I believe that this article can be published with minimal corrections.
Response: Thank you for your kind comment.
Round 2
Reviewer 1 Report
The authors have reviewed each comment and made the pertinent modifications. Overall, the manuscript appears to be well assembled.
There are still some small aspects that should be reviewed before publication.
In response to possible differences between groups according to sociodemographic characteristics, the authors have included a table (Table 1) in the results, however no analysis has been included comparing possible significant differences between the groups.
In section 2.4 the authors explain what each variable means but I cannot find an explanation for the experience. Was a minimum time of experience considered so that the participant could indicate whether or not they had experience (for example, 6 months working in palliative care)?
I still do not understand, if the scale has already been reviewed and validated in our population, why do they consider that it has to be validated in the future? Didn't they take into account cultural differences in their adaptation?
Finally, it would be recommended that the modifications were proof-read by a native speaker.
Author Response
COMMENTS TO REVIEWER 1
We appreciate the reviewer`s comments. Addressing them we improve the paper.
Comment 1: The authors have reviewed each comment and made the pertinent modifications. Overall, the manuscript appears to be well assembled.
Response: We thank the reviewer 1 for his/her kind comment.
There are still some small aspects that should be reviewed before publication.
Comment 2: In response to possible differences between groups according to sociodemographic characteristics, the authors have included a table (Table 1) in the results, however no analysis has been included comparing possible significant differences between the groups.
Response: Table 1 has been moved to the Results section (line 149) and we have included significant differences between groups. We have also included some sentences that clarify the data presented in Table 1 in the revised manuscript (lines 134-138).
Comment 3: In section 2.4 the authors explain what each variable means but I cannot find an explanation for the experience. Was a minimum time of experience considered so that the participant could indicate whether or not they had experience (for example, 6 months working in palliative care)?
Response: Our research was conducted at the primary level of health services and the experience in palliative care is included in their general clinical assistance, therefore there isn’t a minimum time of palliative care experience. The variable of work experience in palliative care was defined as the assistance to any patient with palliative care requirement. The definition of this variable has been included in section 2.4 (lines 105-106)

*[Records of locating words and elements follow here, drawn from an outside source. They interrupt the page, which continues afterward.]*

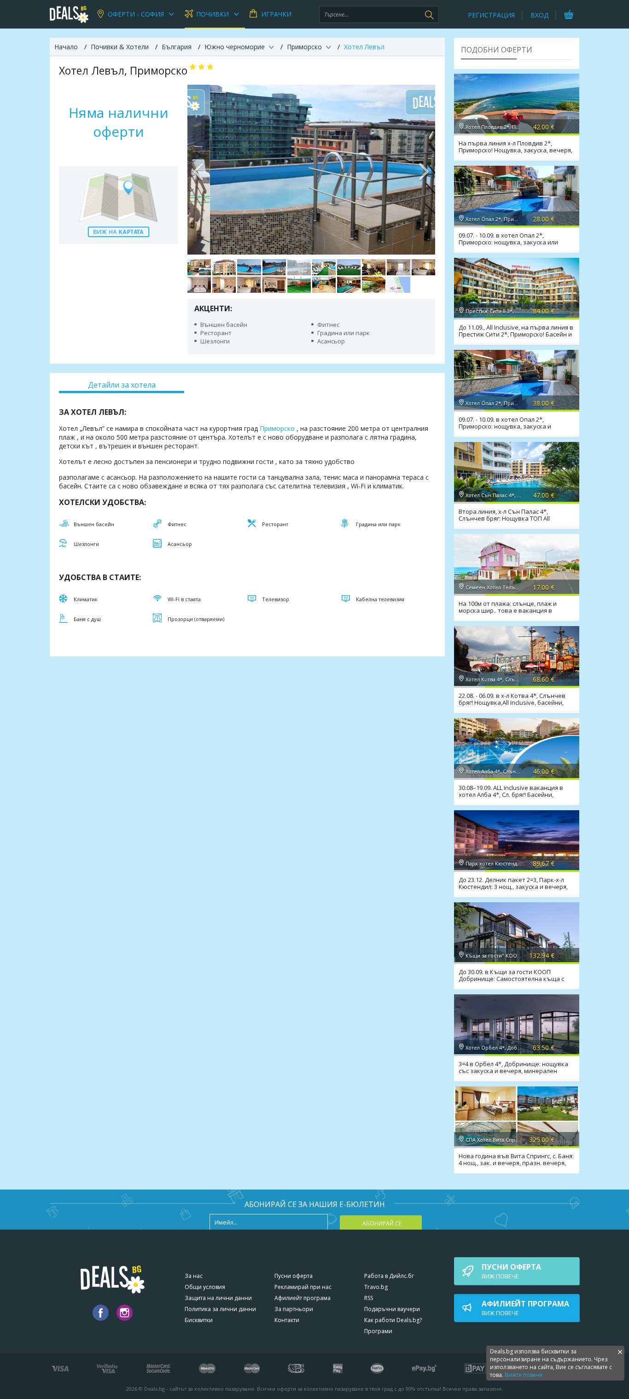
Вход (539, 15)
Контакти (286, 1320)
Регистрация (491, 15)
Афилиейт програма (302, 1298)
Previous (199, 169)
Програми (378, 1331)
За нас (194, 1276)
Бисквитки (199, 1320)
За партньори (293, 1309)
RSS (368, 1298)
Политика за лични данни (220, 1309)
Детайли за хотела (122, 385)
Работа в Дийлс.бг (389, 1276)
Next (423, 169)
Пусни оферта (293, 1276)
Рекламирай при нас (303, 1287)
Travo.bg (376, 1287)
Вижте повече (523, 1375)
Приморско (277, 428)
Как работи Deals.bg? (393, 1320)
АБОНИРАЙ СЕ (382, 1223)
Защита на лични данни (218, 1298)
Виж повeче (511, 1271)
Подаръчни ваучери (392, 1309)
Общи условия (205, 1287)
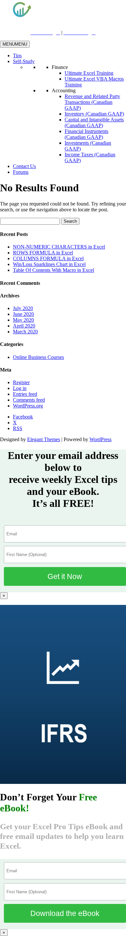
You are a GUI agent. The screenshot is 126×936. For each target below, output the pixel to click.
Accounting (64, 90)
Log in (19, 388)
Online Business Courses (38, 357)
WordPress (100, 439)
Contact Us (24, 166)
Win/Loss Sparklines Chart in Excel (49, 264)
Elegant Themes (43, 439)
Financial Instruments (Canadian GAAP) (86, 134)
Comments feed (29, 400)
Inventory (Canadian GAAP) (94, 114)
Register (21, 382)
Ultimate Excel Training (89, 73)
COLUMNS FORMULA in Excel (48, 258)
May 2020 (23, 320)
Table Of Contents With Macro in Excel (53, 270)
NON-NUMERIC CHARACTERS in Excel (59, 247)
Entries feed (25, 394)
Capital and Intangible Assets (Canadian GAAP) (94, 122)
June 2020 (23, 314)
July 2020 (23, 308)
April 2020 (24, 326)
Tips (17, 55)
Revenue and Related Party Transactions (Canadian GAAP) (92, 102)
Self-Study (24, 61)
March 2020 (25, 331)
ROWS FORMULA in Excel (43, 252)
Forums (20, 172)
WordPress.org (28, 405)
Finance (60, 67)
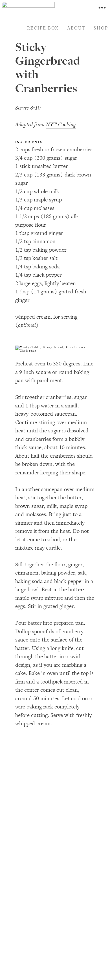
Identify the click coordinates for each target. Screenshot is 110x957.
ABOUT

Comment 4: I still do not understand, if the scale has already been reviewed and validated in our population, why do they consider that it has to be validated in the future? Didn't they take into account cultural differences in their adaptation?
Response: Thank you for this precise comment. The scale has been validated in our population and cultural differences have been taken into account. We have eliminated that consideration in the revised manuscript.
Comment 5: Finally, it would be recommended that the modifications were proof-read by a native speaker
Response: The modifications have been proof-read by a native speaker. Changes are highlighted in yellow.